Com o PMDB na Presidência, é impossível admitir que o partido de Michel Temer não arrisque lançar candidato presidencial, nem que seja ele próprio. Não importa que o partido do governo e seu principal parceiro da derrubada de Dilma Rousseff estejam hoje, harmoniosamente, usufruindo o poder central e seus arranjos estaduais. O ano da desarrumação completa será 2018, com a Lava-Jato punindo (ou não) delatados do PMDB, do PT, do PSDB e as trupes de
cada qual. A Lava-Jato ou fica no meio do caminho, como muitos temem, ou vai redefinir, à sua maneira, o rumo das eleições de 2018.

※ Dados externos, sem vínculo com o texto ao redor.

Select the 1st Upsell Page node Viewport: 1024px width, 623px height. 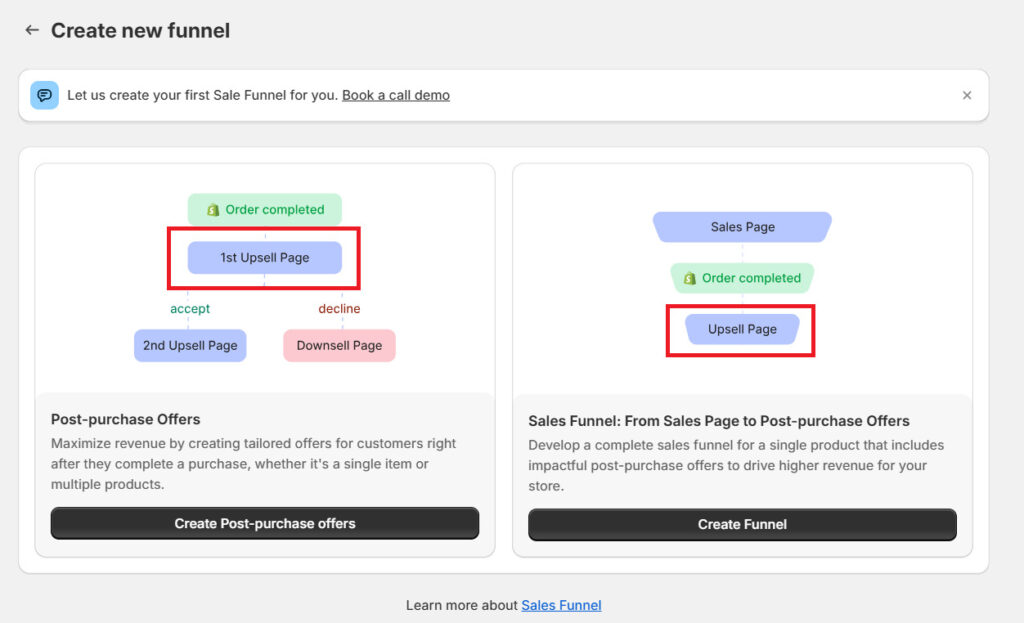[x=264, y=257]
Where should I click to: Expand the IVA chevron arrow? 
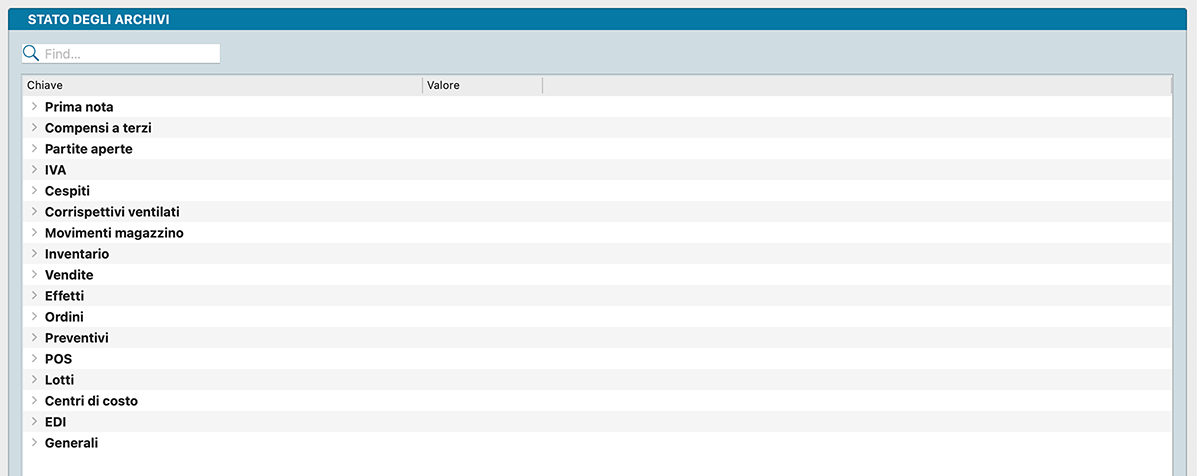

No meio de tantas variáveis e atalhos, o ponto de referência que não pode ser subestimado é Michel Temer. Analistas políticos admitem pelo menos quatro variáveis: o sucesso ou derrocada do governo; PMDB ter ou não candidato em 2018; e os efeitos deletérios da delação da Odebrecht nos grandes partidos. Por ora, tucanos aparecem em vantagem, enquanto a esquerda procura se reorganizar, sendo que há
espaço para um outsider. Outro fator é a direita esganando o centro, com Jair Bolsonaro aparecendo nas pesquisas à frente do tucano Aécio Neves, e Lula liderando com folga.

No Maranhão, 2018 é um caso especialíssimo no Brasil, país dominado por políticos à moda antiga, com práticas coronelistas, latifundiárias, corruptas, dominadoras e conservadoras. No Palácio dos Leões, tem um governador do PCdoB, confrontando a política tradicional. Avança sem
denúncias de corrupção e desenvolve programas que aproximam o governo das camadas miseráveis e desassistidas. Por essas e outras, desagrada os mandachuvas de sempre – políticos, empresários e classe média do serviço público.

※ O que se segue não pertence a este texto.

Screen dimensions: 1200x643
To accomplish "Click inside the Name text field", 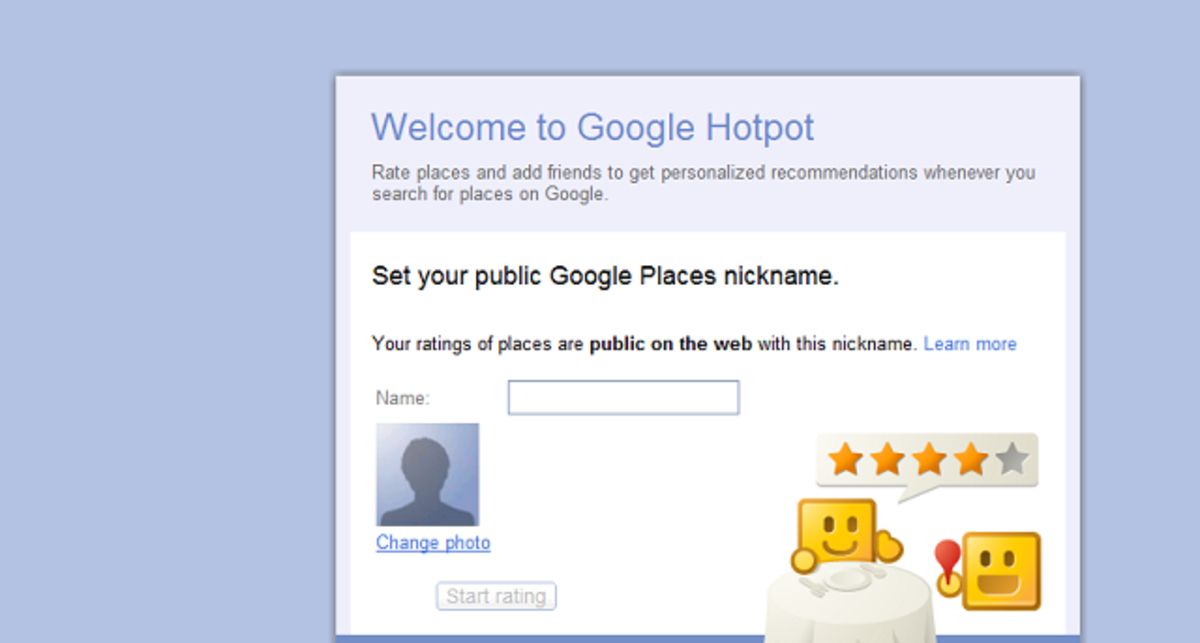I will pos(622,397).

O grupo Sarney, pela reação, tudo indica que queria Flávio dando continuidade. É um governo que não agrada o status quo, porque não faz grandes obras. Porém, nem precisa ser cientista político para saber que o Maranhão precisa muito mais de ações que derrubem as desigualdades entre ricos e pobres, de escolas de verdade, do que de pontes e viadutos, para impressionar na capital. São fatores que tornam a disputa do governo estadual tão paradoxal quanto instigante. Autêntico para ou continua.